#### TEXT EXCERPT:
━━━

# Dog obsessed by scent, how can i help him?



## SEVEN_PETS (Aug 11, 2009)

Hi

Ollie is a 5 year old show type cocker spaniel. He is obsessed by scent and constantly has his nose on the ground tracking fox, rabbit and cat scents. This is great as its what he loves and his natural instinct. However once he's got a scent, he's deaf to any command and goes into a trance. This means no off lead walks. He also squeals sometimes whilst on a scent, which is embarrassing when you're walking down the street.

I love to see a dog tracking a scent and enjoying himself but how do I gain control whilst he's doing it and how can I provide suitable outlets for his scent need instead of doing it in road walks? Also in the garden, he goes bonkers for scents, barking and squealing. How do we control this whilst still allowing him to scent?


----------



## BenBoy (Aug 31, 2013)

SEVEN_PETS said:


> Hi
> 
> Ollie is a 5 year old show type cocker spaniel. He is obsessed by scent and constantly has his nose on the ground tracking fox, rabbit and cat scents. This is great as its what he loves and his natural instinct. However once he's got a scent, he's deaf to any command and goes into a trance. This means no off lead walks. He also squeals sometimes whilst on a scent, which is embarrassing when you're walking down the street.

━━━

#### INFORMATION PROVIDED:
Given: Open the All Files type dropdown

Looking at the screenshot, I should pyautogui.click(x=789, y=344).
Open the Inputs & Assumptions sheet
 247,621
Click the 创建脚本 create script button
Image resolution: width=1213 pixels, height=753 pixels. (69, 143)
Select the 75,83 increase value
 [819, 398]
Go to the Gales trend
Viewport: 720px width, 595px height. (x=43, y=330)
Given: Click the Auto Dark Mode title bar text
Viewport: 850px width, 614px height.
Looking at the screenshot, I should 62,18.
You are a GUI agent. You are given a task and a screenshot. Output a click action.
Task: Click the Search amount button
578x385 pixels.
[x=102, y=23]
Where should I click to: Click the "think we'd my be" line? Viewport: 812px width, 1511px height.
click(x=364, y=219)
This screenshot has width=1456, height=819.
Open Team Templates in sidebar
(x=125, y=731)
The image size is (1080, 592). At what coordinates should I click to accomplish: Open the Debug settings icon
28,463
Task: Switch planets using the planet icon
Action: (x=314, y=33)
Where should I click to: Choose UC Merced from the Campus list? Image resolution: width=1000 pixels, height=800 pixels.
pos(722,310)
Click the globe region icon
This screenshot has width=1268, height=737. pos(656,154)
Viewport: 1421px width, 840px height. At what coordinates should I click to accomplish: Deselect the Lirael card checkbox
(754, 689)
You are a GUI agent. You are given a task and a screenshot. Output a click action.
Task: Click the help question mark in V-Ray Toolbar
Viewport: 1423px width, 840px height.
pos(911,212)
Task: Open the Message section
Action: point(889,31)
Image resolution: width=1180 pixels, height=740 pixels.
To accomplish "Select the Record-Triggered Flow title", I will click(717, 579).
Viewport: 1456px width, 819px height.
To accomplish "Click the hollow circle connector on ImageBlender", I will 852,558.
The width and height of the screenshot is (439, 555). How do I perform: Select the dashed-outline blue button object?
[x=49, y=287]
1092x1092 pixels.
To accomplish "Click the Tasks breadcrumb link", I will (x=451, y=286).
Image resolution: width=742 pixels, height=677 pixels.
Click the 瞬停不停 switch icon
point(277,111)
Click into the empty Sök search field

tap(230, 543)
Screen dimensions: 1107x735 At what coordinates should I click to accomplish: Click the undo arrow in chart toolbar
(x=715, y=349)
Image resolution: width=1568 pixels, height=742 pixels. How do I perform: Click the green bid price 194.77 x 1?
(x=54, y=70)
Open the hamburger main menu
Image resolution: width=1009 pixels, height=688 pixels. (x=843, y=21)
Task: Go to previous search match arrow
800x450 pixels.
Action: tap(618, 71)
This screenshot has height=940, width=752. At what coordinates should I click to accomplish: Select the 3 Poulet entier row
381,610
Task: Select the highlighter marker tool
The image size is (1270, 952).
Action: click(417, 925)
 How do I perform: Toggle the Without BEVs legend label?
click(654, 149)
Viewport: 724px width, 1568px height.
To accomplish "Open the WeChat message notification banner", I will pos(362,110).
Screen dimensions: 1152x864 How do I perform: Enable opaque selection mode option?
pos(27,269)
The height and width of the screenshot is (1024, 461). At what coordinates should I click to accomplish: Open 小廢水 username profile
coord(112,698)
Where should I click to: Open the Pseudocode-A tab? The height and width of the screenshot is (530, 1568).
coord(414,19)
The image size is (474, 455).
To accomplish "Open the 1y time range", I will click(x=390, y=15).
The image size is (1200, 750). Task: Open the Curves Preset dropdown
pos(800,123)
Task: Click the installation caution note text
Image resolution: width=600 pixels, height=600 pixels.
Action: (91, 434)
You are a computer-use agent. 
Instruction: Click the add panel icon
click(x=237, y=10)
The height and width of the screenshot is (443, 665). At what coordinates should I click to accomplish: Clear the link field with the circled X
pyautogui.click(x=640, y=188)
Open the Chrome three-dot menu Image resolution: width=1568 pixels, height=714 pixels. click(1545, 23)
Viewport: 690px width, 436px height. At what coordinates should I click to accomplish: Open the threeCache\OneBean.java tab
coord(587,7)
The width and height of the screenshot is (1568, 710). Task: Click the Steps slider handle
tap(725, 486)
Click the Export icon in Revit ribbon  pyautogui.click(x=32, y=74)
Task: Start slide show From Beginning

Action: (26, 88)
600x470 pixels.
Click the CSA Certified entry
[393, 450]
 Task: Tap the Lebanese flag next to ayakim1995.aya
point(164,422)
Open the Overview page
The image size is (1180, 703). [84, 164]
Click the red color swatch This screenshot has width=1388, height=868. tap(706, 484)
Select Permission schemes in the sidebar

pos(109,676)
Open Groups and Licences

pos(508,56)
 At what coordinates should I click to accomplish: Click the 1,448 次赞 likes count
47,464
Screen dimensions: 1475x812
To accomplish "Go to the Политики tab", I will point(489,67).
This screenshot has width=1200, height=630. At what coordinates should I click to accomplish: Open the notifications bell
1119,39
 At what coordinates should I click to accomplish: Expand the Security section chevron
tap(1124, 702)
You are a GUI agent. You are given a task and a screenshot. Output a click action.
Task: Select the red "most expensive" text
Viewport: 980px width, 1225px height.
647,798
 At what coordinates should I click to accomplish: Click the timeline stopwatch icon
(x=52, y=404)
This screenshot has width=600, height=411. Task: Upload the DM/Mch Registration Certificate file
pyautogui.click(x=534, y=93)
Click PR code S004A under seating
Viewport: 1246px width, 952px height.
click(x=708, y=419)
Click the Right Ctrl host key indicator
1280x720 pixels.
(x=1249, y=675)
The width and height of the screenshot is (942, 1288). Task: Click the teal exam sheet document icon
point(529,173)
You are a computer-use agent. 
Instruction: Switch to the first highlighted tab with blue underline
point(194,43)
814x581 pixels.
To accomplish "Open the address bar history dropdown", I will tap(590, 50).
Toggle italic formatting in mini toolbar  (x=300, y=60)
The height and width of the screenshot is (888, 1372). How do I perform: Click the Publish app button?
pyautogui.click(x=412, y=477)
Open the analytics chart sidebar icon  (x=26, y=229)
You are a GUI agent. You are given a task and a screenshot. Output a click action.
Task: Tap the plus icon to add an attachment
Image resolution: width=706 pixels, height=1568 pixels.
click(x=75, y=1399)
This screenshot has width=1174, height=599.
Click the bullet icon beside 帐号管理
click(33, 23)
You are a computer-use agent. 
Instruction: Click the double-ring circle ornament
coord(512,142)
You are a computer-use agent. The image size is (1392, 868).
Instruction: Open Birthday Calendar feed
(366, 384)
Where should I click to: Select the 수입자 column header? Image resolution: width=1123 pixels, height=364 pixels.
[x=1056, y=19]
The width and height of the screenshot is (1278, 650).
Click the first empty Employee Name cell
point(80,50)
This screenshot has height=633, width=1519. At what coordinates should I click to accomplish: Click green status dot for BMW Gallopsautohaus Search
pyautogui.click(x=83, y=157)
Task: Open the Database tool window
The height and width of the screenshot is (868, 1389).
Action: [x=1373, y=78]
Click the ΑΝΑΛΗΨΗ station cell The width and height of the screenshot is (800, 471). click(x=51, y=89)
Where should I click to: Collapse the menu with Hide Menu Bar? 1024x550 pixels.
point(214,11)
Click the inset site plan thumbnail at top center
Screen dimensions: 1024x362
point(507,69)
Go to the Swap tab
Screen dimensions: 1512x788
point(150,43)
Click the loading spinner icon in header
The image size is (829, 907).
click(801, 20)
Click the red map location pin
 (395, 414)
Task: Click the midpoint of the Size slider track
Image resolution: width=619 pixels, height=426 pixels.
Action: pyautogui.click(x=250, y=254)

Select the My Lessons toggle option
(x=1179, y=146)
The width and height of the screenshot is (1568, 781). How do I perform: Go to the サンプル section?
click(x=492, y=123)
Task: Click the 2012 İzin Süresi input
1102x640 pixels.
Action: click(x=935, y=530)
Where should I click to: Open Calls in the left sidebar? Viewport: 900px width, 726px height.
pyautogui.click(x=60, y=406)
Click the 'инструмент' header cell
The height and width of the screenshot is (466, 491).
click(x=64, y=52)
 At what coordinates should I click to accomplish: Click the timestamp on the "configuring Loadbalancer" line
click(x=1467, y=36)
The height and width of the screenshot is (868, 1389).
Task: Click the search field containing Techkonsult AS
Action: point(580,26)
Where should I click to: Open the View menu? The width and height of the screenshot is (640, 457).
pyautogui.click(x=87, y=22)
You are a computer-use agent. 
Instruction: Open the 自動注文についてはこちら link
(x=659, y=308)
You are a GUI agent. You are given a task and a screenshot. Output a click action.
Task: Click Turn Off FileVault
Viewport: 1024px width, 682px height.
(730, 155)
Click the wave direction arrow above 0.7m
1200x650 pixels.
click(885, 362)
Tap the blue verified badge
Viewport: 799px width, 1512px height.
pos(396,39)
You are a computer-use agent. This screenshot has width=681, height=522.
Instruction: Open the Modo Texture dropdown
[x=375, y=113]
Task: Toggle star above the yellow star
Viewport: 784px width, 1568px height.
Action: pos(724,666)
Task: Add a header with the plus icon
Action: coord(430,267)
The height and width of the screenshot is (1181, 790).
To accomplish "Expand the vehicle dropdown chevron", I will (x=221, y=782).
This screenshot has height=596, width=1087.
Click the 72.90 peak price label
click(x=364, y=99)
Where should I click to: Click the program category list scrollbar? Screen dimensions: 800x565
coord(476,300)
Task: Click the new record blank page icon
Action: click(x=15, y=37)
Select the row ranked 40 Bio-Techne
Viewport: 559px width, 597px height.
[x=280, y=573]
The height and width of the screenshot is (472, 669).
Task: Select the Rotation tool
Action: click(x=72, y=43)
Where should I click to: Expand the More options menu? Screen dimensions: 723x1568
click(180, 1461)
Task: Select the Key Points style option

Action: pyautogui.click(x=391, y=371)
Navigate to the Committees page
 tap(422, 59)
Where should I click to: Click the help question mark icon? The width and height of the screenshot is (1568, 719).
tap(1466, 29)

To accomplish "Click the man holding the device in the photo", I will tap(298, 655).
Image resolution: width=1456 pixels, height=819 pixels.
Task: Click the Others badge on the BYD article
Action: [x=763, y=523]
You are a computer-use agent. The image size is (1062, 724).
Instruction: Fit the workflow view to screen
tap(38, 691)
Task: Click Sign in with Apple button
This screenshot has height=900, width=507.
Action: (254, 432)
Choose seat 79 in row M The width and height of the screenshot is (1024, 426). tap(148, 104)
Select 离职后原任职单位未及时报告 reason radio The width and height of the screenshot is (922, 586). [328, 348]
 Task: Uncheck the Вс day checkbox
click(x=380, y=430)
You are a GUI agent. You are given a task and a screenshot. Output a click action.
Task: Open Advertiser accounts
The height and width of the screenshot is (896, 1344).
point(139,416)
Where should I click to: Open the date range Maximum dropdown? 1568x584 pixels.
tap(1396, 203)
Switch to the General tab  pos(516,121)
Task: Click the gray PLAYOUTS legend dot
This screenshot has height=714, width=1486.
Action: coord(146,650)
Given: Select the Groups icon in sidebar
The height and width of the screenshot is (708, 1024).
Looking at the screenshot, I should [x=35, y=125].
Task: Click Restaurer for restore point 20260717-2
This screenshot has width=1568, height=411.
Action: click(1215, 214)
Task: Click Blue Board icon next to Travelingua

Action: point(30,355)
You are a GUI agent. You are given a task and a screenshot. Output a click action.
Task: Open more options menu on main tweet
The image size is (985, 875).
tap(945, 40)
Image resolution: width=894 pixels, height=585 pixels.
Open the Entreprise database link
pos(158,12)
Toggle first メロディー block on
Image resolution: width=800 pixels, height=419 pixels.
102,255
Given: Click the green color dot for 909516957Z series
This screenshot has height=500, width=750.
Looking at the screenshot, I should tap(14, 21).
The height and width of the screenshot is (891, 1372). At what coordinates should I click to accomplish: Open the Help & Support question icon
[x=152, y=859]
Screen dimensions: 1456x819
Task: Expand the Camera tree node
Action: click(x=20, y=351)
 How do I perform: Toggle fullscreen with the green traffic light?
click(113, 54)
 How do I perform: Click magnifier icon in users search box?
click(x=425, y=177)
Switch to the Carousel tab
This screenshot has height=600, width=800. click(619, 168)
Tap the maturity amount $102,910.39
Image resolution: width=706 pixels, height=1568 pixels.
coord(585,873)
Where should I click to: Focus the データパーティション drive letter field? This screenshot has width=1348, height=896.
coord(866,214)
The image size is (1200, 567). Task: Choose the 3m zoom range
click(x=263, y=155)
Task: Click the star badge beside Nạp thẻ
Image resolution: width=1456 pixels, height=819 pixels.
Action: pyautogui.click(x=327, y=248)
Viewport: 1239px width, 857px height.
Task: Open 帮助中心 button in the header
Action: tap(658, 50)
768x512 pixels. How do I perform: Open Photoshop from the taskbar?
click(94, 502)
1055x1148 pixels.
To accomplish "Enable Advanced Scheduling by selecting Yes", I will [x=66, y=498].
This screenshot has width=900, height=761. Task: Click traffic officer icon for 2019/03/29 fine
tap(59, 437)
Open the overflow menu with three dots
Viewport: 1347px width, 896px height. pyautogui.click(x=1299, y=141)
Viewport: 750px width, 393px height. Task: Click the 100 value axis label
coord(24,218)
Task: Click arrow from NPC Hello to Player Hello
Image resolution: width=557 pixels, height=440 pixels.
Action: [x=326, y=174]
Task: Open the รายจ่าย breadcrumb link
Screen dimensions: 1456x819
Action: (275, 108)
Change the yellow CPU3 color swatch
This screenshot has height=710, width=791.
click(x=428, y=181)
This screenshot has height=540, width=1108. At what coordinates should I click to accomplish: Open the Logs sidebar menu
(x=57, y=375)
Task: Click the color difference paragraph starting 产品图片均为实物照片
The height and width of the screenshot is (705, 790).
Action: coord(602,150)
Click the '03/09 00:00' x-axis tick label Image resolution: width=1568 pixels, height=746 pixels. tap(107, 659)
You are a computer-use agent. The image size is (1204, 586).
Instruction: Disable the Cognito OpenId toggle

━━━

#### PROBLEM TO SOLVE:
Retype the forum thread about the scent-obsessed cocker spaniel from "# Dog obsessed" up to and including "him to scent?".

#### RESPONSE TO THIS TASK:
# Dog obsessed by scent, how can i help him?



## SEVEN_PETS (Aug 11, 2009)

Hi

Ollie is a 5 year old show type cocker spaniel. He is obsessed by scent and constantly has his nose on the ground tracking fox, rabbit and cat scents. This is great as its what he loves and his natural instinct. However once he's got a scent, he's deaf to any command and goes into a trance. This means no off lead walks. He also squeals sometimes whilst on a scent, which is embarrassing when you're walking down the street.

I love to see a dog tracking a scent and enjoying himself but how do I gain control whilst he's doing it and how can I provide suitable outlets for his scent need instead of doing it in road walks? Also in the garden, he goes bonkers for scents, barking and squealing. How do we control this whilst still allowing him to scent?